Suspect in Colorado Springs Shooting Can Be Tried for Hate Crimes, Judge Says

COLORADO SPRINGS — The suspect in the mass shooting that killed five people and injured 17 at an L.G.B.T.Q. nightclub can be tried for hate crimes, a judge ruled Thursday.

Anderson Lee Aldrich, who identifies as nonbinary and uses the pronouns they/them, is facing more than 300 charges in connection with the November shooting at Club Q, including first-degree murder and crimes motivated by bias.

Judge Michael McHenry ruled that there was enough evidence to hold a trial for Mx. Aldrich, and that Mx. Aldrich would remain in jail without bond. Judge McHenry also set an arraignment date for Mx. Aldrich for May 30, when a trial will likely be scheduled.

Prosecutors presented evidence that they said showed the suspect had an aversion to the L.G.B.T.Q. community.

Defense lawyers said their client was not motivated by hate. They added that their client took medications for schizophrenia, post-traumatic stress disorder, bipolar disorder and anxiety. The lawyers also said that unlike mass shootings in Buffalo and El Paso, in which the gunmen had written lengthy screeds against specific minority groups, Mx. Aldrich had not written against the L.G.B.T.Q. community.

The motivations in the case could be pivotal, since a conviction on hate crime charges could affect sentencing. Mx. Aldrich could face life in prison without parole if convicted on the first-degree murder charges alone.

Joseph Archambault, a defense lawyer, said that Mx. Aldrich had expressed remorse after the shooting.

“It does not excuse it, but it is categorically different from people who target a group,” Mr. Archambault said.

Defense lawyers asked Judge McHenry to give them four months before the arraignment to perform psychological evaluations on Mx. Aldrich. Prosecutors proposed two months. The judge decided on about three.

Anticipating the possibility that the defense could make an insanity plea, the judge told defense lawyers that such a plea would need to be made at the arraignment and said he gave the defense ample time for psychological evaluations needed to prevent delaying the case.

Wearing an orange jumpsuit on Thursday, Mx. Aldrich sat in a courtroom packed for a second day with survivors of the shooting and family members of the victims.

Ashtin Gamblin, who survived being shot nine times that night, said she was grateful the case was moving toward a trial.

“Because this monster needs to be put away,” Ms.

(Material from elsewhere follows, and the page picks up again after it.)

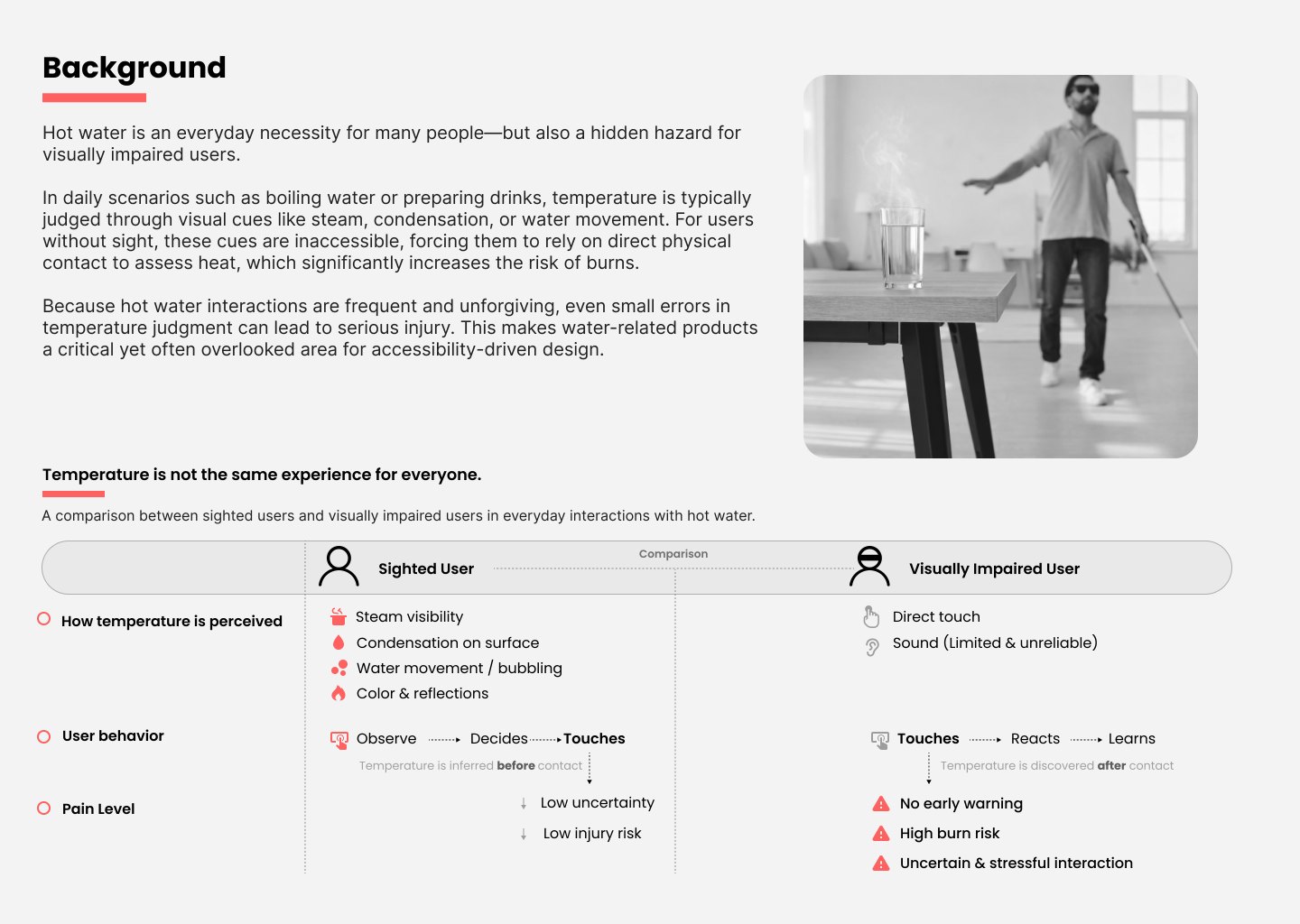Click the ear icon next to Sound
Screen dimensions: 1300x924
tap(872, 647)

Gamblin said afterward, adding that she felt a “sense of relief” that the hate crime charges “were going to stick.”

“There’s no getting around that to me,” Ms. Gamblin said of the hate crime charges.

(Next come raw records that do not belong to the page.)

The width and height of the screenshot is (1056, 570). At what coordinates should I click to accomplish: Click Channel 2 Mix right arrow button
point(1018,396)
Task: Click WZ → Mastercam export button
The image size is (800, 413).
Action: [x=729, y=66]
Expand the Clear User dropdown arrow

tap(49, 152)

In the hearing the previous day, prosecutors presented evidence saying that Mx. Aldrich had expressed anti-L.G.B.T.Q. sentiments to friends and that Mx. Aldrich chose to shoot up the only L.G.B.T.Q. nightclub out of more than 50 bars in a 2.5-mile radius.

Mr. Archambault said that just because Mx. Aldrich opened fire on an L.G.B.T.Q. nightclub did not mean that Mx. Aldrich intended to target members of the L.G.B.T.Q. community.

“Any fight in a men’s room is a fight against men,” Mr. Archambault said. “That’s not what the statute says.”

But in a news conference after the hearing on Thursday, Michael Allen, the district attorney for Colorado’s Fourth Judicial District, said that a recent change in Colorado’s statute for bias-motivated crimes allowed prosecutors to pursue hate crime charges against Mx. Aldrich.

“It used to be that we had to prove that somebody acted specifically for those reasons,” Mr. Allen said. “But the wording was changed that we only have to prove that somebody acted either wholly or in part by their bias towards a particular group.”

On another issue, both sides will meet before the judge in March to decide whether surveillance footage from the night of the shooting can be made public.